И стал он ими распоряжаться так, как нищий, который неожиданно выиграл миллион.
Или — как наш обыкновенный человек, которому в руки попалась японская фотокамера с наворотами. Всё делает сама. И снимки получаются замечательные. Но, оказывается, при случае, ею можно ещё и орехи колоть…
Супруга все эти разброды и идейные шатания Льва Николаевича не только видела, но и относилась к ним с явным неодобрением. Указывала на них Лёвочке, сопротивлялась новациям, которыми матёрый человечище старался пройтись по своей многодетной семье. Хотела она, чтобы написал он ещё одну «Войну и мир» или «Отца Сергия». Про жизнь с человеческими отношениями, такую и так, как только её любимый Лёвочка мог описывать.
Но с Лёвочки всё было, как с гуся вода. Медные трубы не дают герою слушать кого-либо ещё, кроме собственного голоса. «Учение Льва Толстого всесильно, потому что оно верно» — было написано на его знамени и сомнения накатывали только тогда, когда к ногам вдруг неожиданно сваливался, ослабев от голода, прилежный последователь его Учения.
Лёвочке весьма импонировала роль трибуна. Агитатора, горлана, главаря. Он бы и в бродяги, в нищие давно бы пошёл, но перспектива слиться с толпой, раствориться в ней, оказаться в безвестности, его совсем не привлекала.
Хорошо, облачившись в рубище, постучать в двери аристократического особняка, а потом наблюдать изумление и трепет его хозяев, признавших вдруг в нём великого Льва Толстого. Графа. Всё это были игры, которые всегда позволяли, после очередного развлечения, возвратиться к себе в привычные барские покои, усесться за письменный стол и всё-таки заняться тем, к чему всю жизнь толкало его Предназначение.
И вот тут я путаюсь. Я задаю себе вопрос: — А, какое оно было, Предназначение Льва Николаевича Толстого?
Просто — стать великим писателем, одним из лучших, самым лучшим, или — привести Россию к революции? Ведь Ленинсталин — это Лев Николаевич минус человеколюбие, совесть, честь. Да, и, если сравнить, то и — ум.
Они пришли в страну, в которой общество уже было подготовлено к построению счастливой жизни путём «справедливого» перераспределения материальных ценностей и благ. Из всех заповедей Льва Николаевича эта оказалась наиболее понятной и доступной.
Вряд ли удалось бы собрать народ под знамёна революции, призывая их к нравственному самоусовершенствованию. К 17-му году российский народ устал исполнять Заповеди.
Как раз на них, на нравственность широким народным массам предлагалось плюнуть и забыть. Они и забыли…
И ещё…
Софья Андреевна, жена писателя.
Женился на ней Лев Николаевич по любви. Детей она ему дарила беспрекословно, сколько Бог давал — столько и дарила. И Лев Николаевич их любил, старался воспитывать. И был супруге своей верен.

#### Сохранённые записи данных:
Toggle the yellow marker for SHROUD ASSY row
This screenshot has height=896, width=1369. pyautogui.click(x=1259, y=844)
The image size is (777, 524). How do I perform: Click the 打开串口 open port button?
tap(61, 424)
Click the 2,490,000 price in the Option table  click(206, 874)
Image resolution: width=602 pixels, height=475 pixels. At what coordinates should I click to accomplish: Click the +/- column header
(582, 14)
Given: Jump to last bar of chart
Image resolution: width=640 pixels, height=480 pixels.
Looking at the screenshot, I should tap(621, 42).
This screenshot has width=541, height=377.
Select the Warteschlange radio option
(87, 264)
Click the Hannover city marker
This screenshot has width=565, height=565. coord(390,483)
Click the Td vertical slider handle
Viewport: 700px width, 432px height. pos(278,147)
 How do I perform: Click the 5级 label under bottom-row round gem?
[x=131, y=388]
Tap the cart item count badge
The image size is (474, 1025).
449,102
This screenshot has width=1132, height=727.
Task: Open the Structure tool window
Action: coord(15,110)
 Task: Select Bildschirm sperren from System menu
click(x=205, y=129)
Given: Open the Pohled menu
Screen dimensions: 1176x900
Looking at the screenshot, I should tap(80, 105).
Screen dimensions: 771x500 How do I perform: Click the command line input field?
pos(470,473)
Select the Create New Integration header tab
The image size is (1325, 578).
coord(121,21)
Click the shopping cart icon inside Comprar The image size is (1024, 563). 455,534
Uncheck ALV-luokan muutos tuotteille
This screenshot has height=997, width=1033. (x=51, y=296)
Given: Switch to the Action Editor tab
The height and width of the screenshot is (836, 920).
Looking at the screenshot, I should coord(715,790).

#### ЧТО СДЕЛАТЬ:
Воспроизведите без изменений отрывок из текста о Льве Толстом от «Они пришли в» до «устал исполнять Заповеди.». Записи здесь никакой роли не играют.

#### РЕШЕНИЕ:
Они пришли в страну, в которой общество уже было подготовлено к построению счастливой жизни путём «справедливого» перераспределения материальных ценностей и благ. Из всех заповедей Льва Николаевича эта оказалась наиболее понятной и доступной.
Вряд ли удалось бы собрать народ под знамёна революции, призывая их к нравственному самоусовершенствованию. К 17-му году российский народ устал исполнять Заповеди.